Minneapolis City Council obtained a “veto-proof majority” to dismantle it’s city’s police department and rebuild a new system of public safety. And New York’s mayor, Bill de Blasio, pledged to cut the budget of the largest police department in the US, the NYPDM, and reallocate the funds to social services. We know we can do the same thing here in Broward.


Policing in the South emerged from slave patrols in the 1700s and 1800s that caught and returned runaway slaves. In the North, the first municipal police departments in the mid-1800s helped squash riots against the rich.


When we say Defund the Police we are not abandoning our communities to violence we want to redirect and reallocate those funds to mental health support, health care, housing, making public transportation free, and jobs that pay a livable wage. This is what truly keeps a community safe.
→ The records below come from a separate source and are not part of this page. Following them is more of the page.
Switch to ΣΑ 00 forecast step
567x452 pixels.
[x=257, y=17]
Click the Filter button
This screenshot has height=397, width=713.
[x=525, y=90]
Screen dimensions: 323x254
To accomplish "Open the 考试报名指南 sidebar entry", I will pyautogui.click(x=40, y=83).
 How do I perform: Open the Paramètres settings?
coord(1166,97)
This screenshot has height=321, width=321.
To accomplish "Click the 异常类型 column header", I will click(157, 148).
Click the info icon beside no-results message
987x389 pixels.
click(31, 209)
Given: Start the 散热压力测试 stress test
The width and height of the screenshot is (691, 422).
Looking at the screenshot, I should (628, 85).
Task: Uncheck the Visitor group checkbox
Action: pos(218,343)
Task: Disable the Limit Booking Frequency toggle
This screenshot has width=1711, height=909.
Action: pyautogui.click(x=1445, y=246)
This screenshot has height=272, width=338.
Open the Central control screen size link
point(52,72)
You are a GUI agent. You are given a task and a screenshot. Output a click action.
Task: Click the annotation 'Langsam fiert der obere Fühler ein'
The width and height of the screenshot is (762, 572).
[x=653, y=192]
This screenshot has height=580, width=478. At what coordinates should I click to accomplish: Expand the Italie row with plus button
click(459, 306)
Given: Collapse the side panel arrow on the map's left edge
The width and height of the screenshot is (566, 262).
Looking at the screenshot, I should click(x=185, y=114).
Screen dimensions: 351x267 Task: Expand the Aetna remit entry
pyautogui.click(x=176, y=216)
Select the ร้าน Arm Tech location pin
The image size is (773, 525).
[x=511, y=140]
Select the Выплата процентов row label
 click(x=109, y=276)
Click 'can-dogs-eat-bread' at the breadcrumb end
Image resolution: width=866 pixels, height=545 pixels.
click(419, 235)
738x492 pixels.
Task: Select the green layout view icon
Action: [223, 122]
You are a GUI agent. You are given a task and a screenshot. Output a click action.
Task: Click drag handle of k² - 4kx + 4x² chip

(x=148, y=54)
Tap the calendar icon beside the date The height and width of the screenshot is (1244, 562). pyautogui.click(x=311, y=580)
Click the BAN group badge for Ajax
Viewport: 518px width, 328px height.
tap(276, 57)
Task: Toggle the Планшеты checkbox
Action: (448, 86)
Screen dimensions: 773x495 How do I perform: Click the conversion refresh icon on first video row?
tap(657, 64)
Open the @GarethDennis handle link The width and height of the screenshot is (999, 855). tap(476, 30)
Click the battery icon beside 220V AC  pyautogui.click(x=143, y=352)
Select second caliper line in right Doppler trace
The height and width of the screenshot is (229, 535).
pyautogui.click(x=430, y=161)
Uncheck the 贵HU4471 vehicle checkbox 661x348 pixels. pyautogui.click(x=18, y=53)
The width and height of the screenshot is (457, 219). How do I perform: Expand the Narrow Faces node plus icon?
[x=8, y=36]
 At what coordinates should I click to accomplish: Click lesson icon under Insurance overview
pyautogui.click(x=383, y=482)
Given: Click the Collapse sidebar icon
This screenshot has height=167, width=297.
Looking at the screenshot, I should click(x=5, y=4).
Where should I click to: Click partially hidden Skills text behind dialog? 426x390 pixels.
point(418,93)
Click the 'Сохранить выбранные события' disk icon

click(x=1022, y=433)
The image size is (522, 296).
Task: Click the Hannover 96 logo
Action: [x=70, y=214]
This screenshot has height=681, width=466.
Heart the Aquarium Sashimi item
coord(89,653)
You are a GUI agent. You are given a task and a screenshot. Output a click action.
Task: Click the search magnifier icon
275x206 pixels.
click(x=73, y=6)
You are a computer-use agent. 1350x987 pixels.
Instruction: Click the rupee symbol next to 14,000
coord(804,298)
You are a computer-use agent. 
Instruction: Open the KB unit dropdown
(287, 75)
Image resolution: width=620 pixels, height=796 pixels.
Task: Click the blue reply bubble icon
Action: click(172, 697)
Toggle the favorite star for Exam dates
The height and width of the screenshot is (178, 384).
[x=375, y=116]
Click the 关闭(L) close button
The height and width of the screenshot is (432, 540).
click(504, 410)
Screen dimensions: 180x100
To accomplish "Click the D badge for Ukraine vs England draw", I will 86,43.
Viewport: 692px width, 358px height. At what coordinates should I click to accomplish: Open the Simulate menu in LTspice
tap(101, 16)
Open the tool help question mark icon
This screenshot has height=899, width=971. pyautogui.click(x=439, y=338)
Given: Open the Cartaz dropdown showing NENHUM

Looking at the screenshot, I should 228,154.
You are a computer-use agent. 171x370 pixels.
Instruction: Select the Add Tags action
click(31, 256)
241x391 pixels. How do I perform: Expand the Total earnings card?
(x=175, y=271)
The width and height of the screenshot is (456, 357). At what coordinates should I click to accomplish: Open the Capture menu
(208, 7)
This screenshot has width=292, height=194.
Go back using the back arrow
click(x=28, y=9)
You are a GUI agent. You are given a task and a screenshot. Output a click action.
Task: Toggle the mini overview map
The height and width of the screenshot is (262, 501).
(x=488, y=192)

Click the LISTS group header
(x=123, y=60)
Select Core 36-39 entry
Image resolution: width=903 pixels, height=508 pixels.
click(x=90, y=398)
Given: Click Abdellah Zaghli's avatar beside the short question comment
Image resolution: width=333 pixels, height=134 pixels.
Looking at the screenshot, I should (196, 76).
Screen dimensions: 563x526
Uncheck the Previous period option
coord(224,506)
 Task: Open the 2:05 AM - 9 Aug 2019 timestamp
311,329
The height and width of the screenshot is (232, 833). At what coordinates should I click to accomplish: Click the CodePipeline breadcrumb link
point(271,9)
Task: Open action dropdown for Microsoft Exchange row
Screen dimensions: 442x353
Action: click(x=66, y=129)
What about robberies and murder?
A significant portion of what we call crime is poverty-related. We need to decriminalize poverty. We want safe communities, of course, however, police have not brought us that safety. There are so many solutions on how to intervene in violence (i.e. through curriculum and community education) however these solutions are usually underfunded and unable to get off the ground.